Keeping Time with the Unrest
Exhibition with Katharina Cameron at Zalukcy Contemporary Toronto, Canada
17 June — 15 July 2023
Keeping Time with the Unrest is an exhibition of works by Berlin-based artist Katharina Cameron and Lili Huston-Herterich. I organized the exhibition, and my work is a continuation in form and subject of my mother Meg Huston's artistic practice: my mother first introduced me both to puppetmaking, and the story of Stravinksy's Le Sacre du Printemps (via Pina Bausch). My invitation to Katharina Cameron is an extension of ongoing conversations with her on life and practice.
Exhibiton Text:
- The exhibition includes a series of phogoraphs of ceramic puppets who comprise the cast of The Sack Hold You, Panter, a narrative video work using a rewritten version of Igor Stravinski's ballet Le Sacre Du Printemps. In the ballet's original story, a gendered working body is sacrificed in response to a climate crisis. In my version, the dance of the sacrificed victims shifts to a chosen and collective act of perpetual movement without exploitation – not a deadly dance but a never-ending one, a loop that does not begin or end at the same place (a process that is never final).

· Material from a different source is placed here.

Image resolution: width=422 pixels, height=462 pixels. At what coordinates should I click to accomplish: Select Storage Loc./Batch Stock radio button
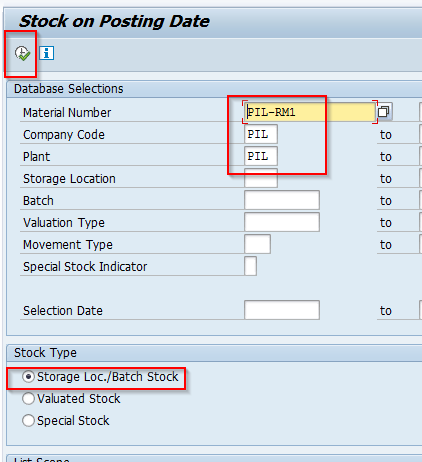pos(28,377)
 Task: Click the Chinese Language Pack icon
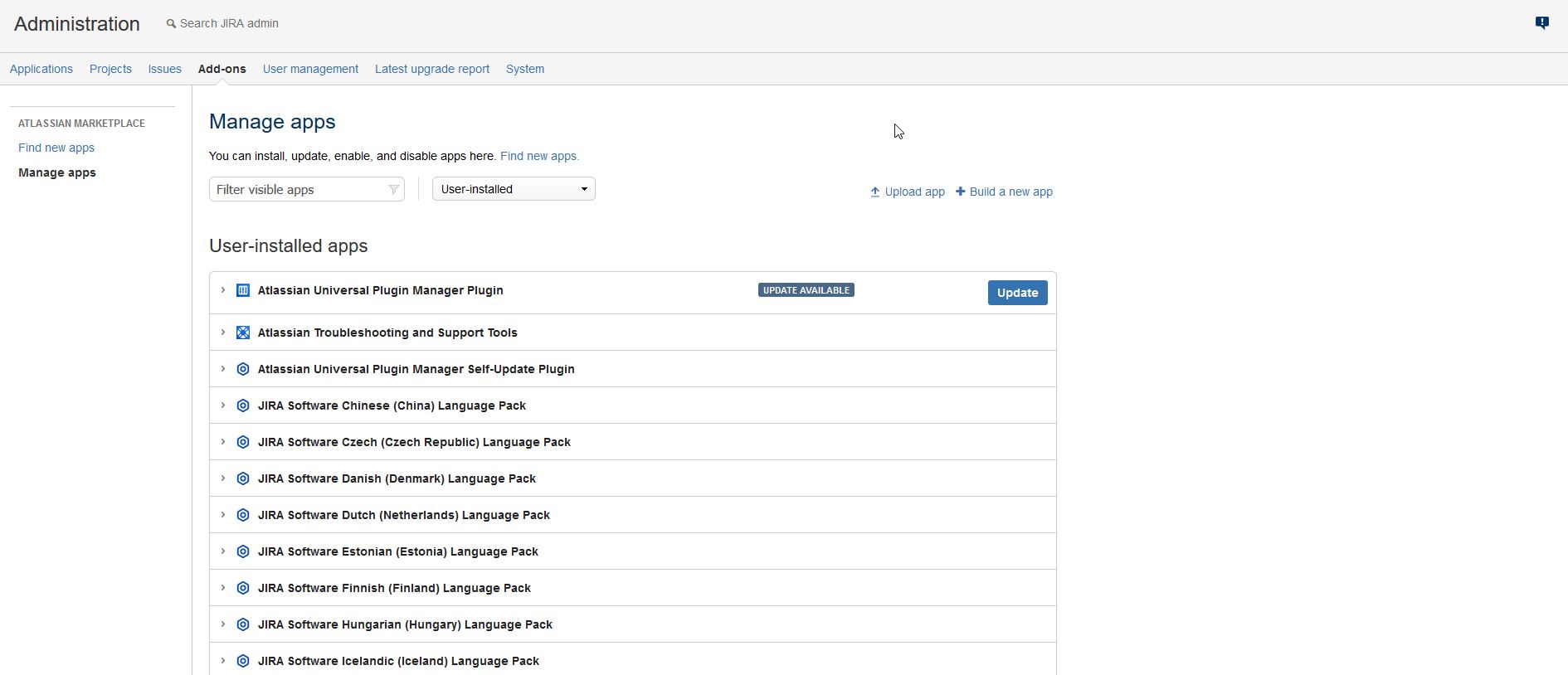(243, 405)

- This temporal looping is echoed in Katharina Cameron's cut-collages of watch advertisements, which conjure patriarchal megalomania and the futile quest to conquer time through linearity and inheritance. The cutting patterns are reminiscent of German Christmas star window hangings that the artist used to make with her family. The centre point of the star becomes the centre point of the watch face, connecting the measurement of time with the birth of Jesus Christ as its retroactive starting point. These works accompany Cameron's stink bottles, an indefinite series of digital images made in collaboration with DALL·E (an AI text-to-image generator) of perfume bottles that hold invisible, intoxicating, and unknowable things.

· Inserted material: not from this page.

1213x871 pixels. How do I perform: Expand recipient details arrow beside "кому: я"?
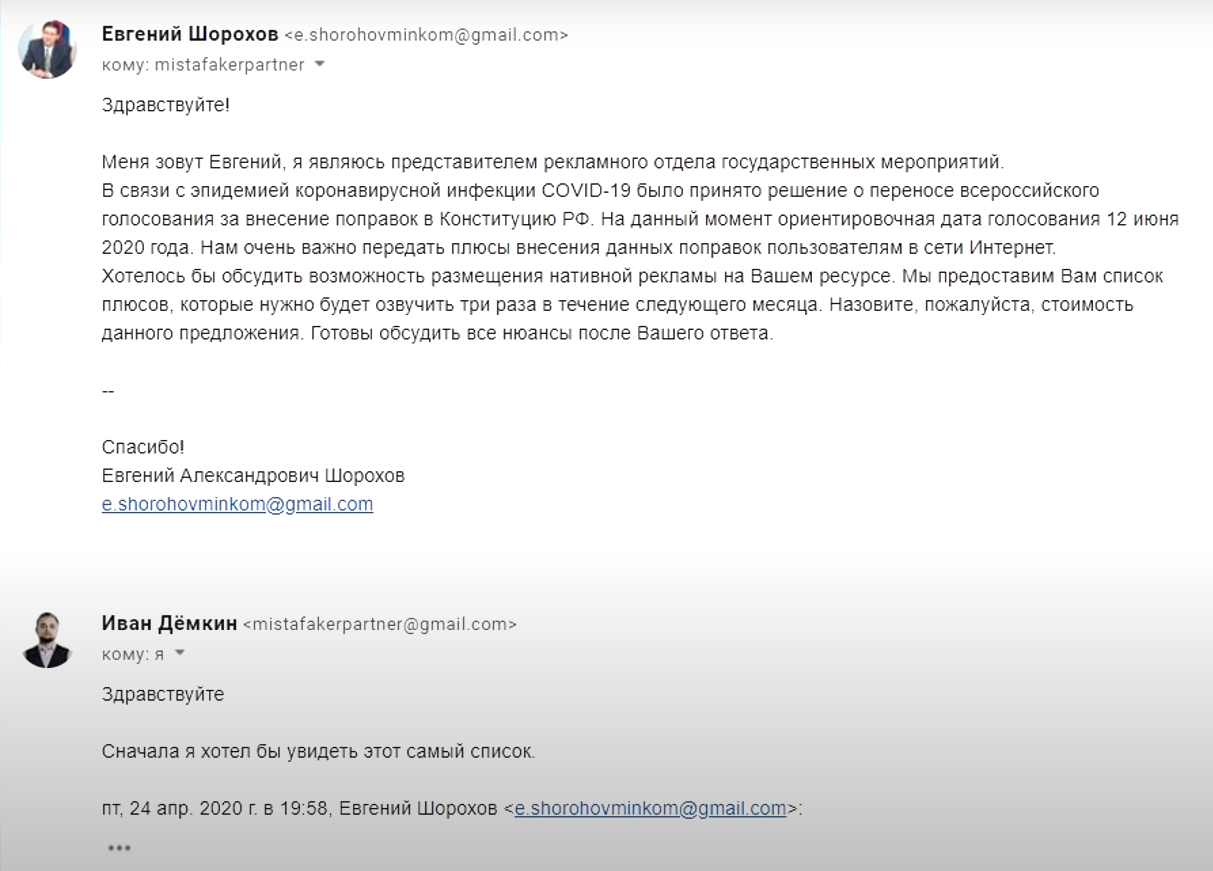[180, 654]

- Taken together, the works in Keeping Time With The Unrest leave a trace: the puppets create and hold an imagined space of collective transformation, the mechanical "unrest" (unruh) of each cut watch questions the agenda of measured time, and the vessels shift and transform through their iterations. The constellation of images and the parade of characters contained therein make revision, repetition, and rehearsal visible.